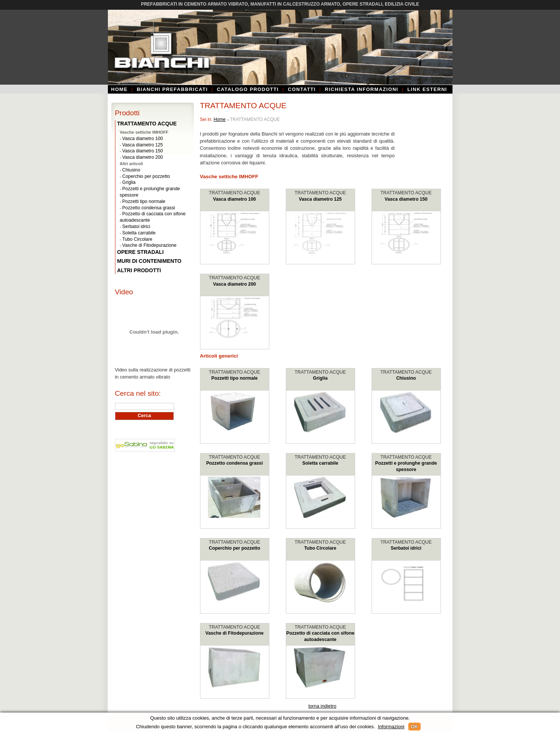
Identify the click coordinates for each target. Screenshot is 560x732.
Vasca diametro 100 (234, 199)
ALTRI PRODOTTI (139, 270)
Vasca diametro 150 (406, 199)
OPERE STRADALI (140, 252)
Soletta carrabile (320, 463)
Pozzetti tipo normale (234, 378)
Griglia (320, 378)
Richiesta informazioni (361, 89)
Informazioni (391, 726)
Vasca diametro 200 (234, 284)
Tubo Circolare (320, 548)
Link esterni (427, 89)
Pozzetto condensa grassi (234, 463)
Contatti (302, 89)
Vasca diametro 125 (320, 199)
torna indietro (322, 706)
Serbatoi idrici (406, 548)
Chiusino (406, 378)
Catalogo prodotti (248, 89)
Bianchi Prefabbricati (172, 89)
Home (119, 89)
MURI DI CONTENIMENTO (149, 261)
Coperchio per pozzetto (234, 548)
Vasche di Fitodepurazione (234, 633)
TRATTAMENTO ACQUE (234, 193)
*****
### WRITTEN INSTRUCTION
Could you retype, unchanged, the rows from the line with "torna indietro (322, 706)" through the end of the rows?

### FINAL ANSWER
torna indietro (322, 706)
Serbatoi idrici (406, 548)
Chiusino (406, 378)
Catalogo prodotti (248, 89)
Bianchi Prefabbricati (172, 89)
Home (119, 89)
MURI DI CONTENIMENTO (149, 261)
Coperchio per pozzetto (234, 548)
Vasche di Fitodepurazione (234, 633)
TRATTAMENTO ACQUE (234, 193)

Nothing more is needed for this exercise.